__INSTRUCTION__: Copy the records below word for word, omitting the pictures.

>> begin RECORD SET

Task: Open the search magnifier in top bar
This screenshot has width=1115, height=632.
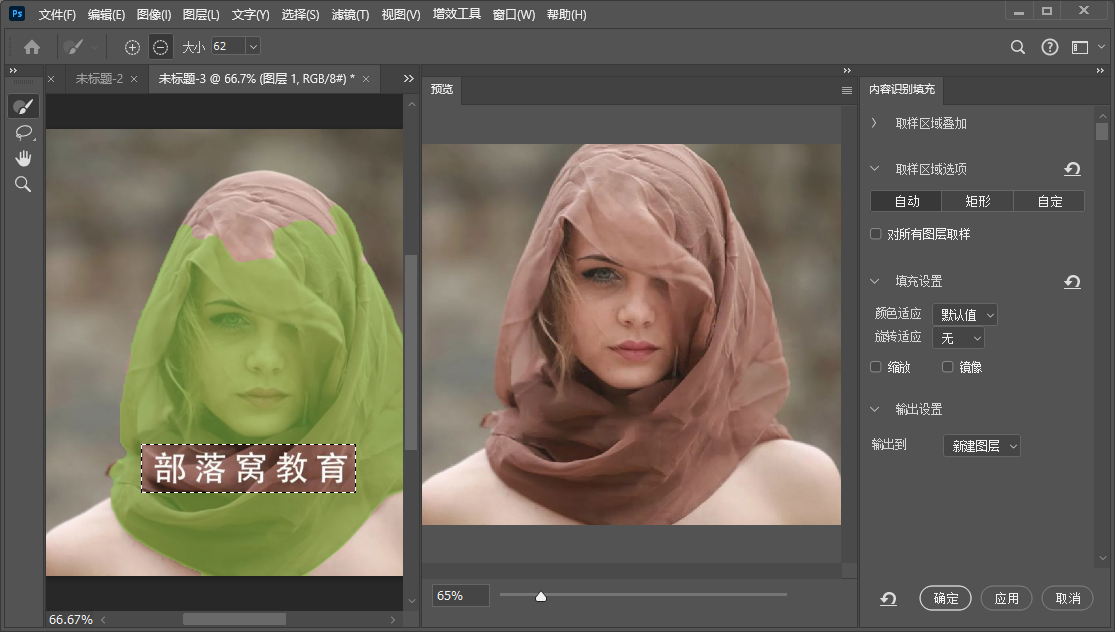Action: pyautogui.click(x=1018, y=47)

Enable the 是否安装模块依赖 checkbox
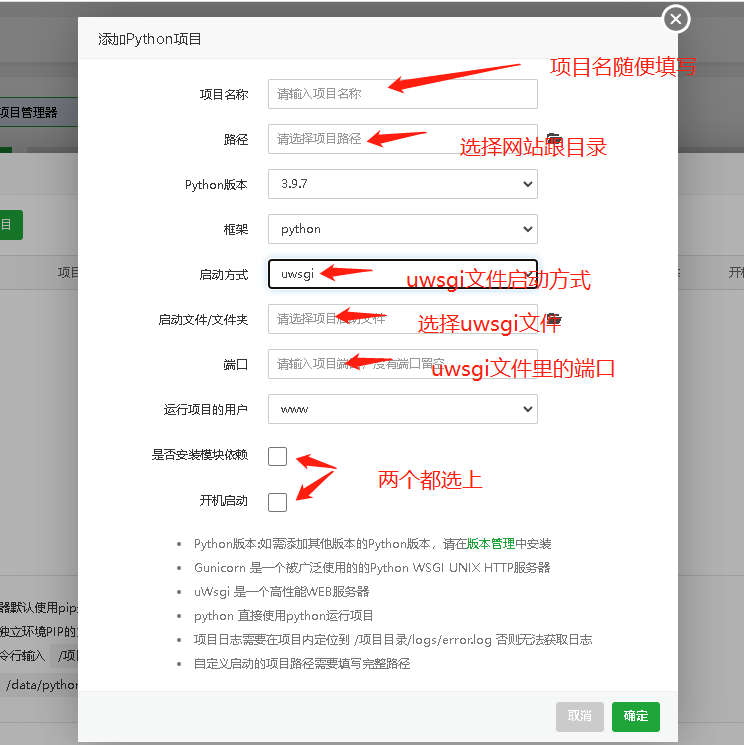pyautogui.click(x=277, y=456)
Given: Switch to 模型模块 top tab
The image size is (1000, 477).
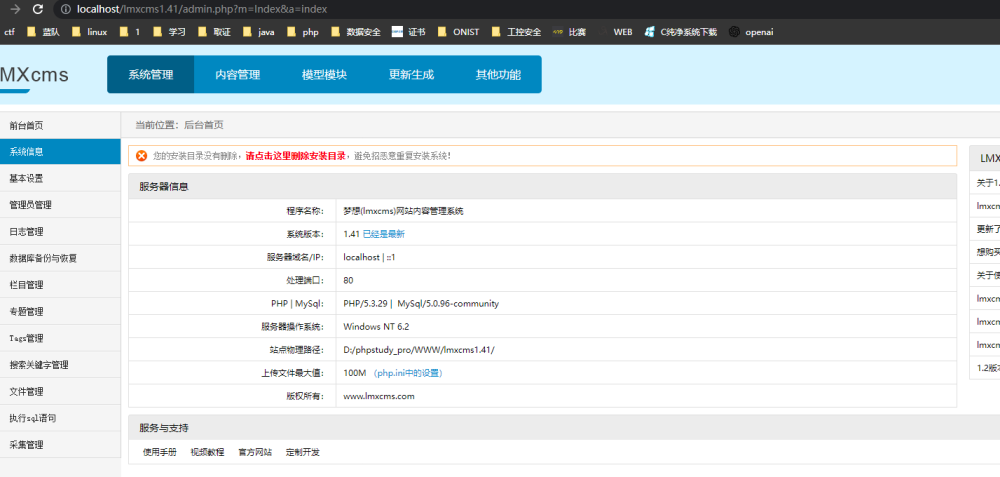Looking at the screenshot, I should tap(324, 75).
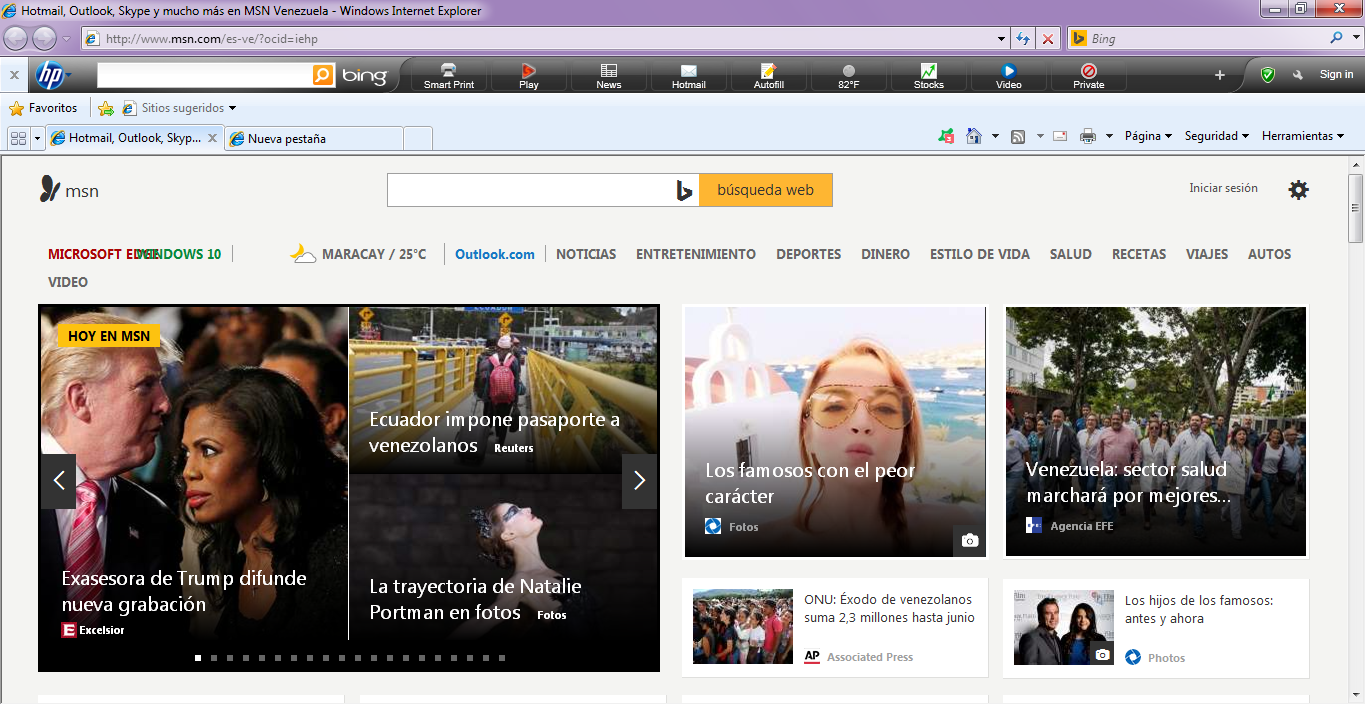Expand the Seguridad dropdown menu
The image size is (1365, 704).
(x=1217, y=136)
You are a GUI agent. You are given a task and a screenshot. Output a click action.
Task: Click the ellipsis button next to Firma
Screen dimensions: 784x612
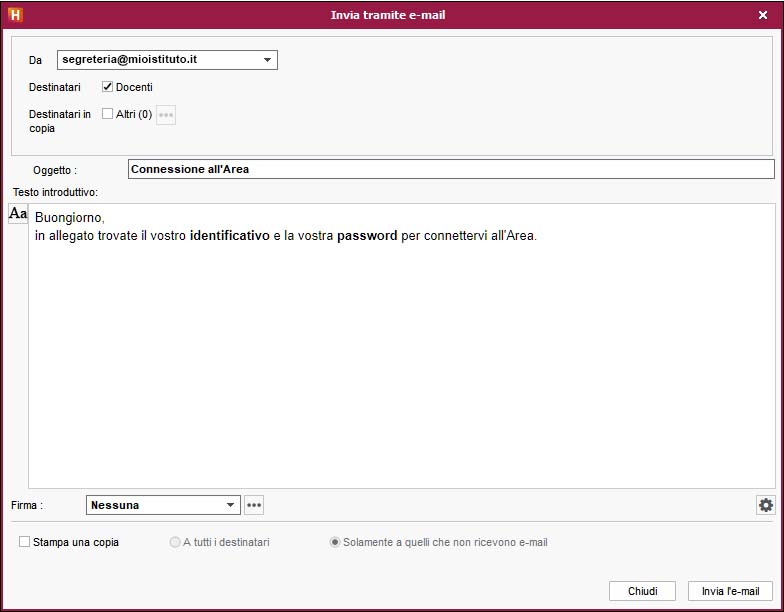[254, 505]
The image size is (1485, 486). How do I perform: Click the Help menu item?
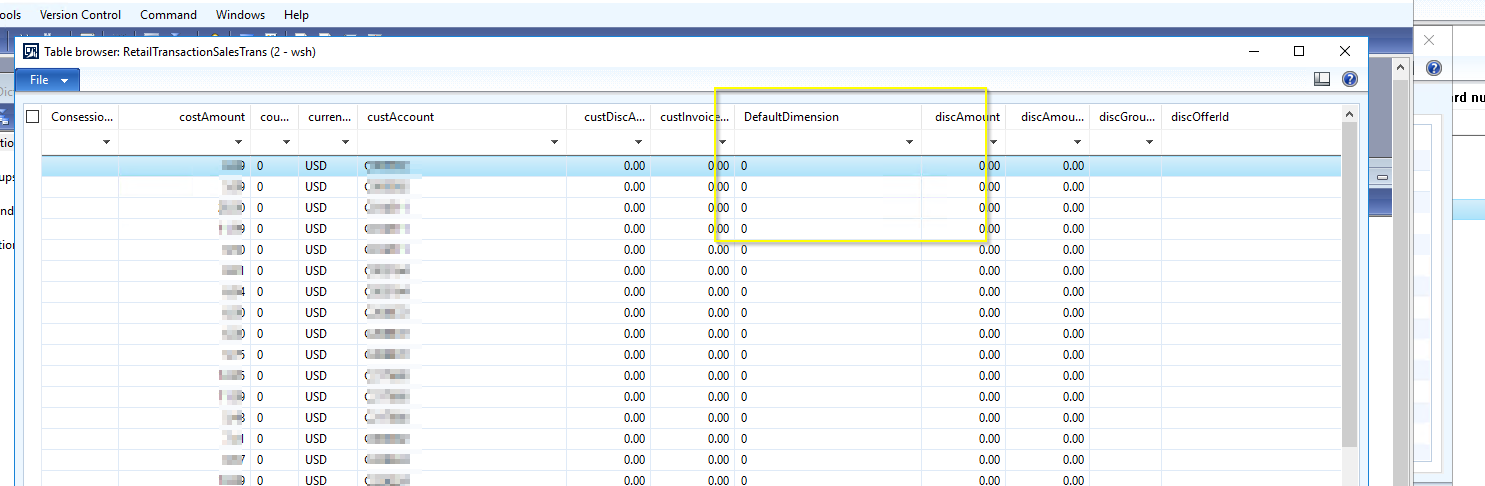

>> end RECORD SET

__EXERCISE SOLUTION__:
Task: Open the search magnifier in top bar
This screenshot has width=1115, height=632.
Action: pyautogui.click(x=1018, y=47)

Enable the 是否安装模块依赖 checkbox
pyautogui.click(x=277, y=456)
Given: Switch to 模型模块 top tab
The image size is (1000, 477).
Looking at the screenshot, I should tap(324, 75).
Expand the Seguridad dropdown menu
The image size is (1365, 704).
(x=1217, y=136)
You are a GUI agent. You are given a task and a screenshot. Output a click action.
Task: Click the ellipsis button next to Firma
Screen dimensions: 784x612
[254, 505]
The image size is (1485, 486). How do I perform: Click the Help menu item?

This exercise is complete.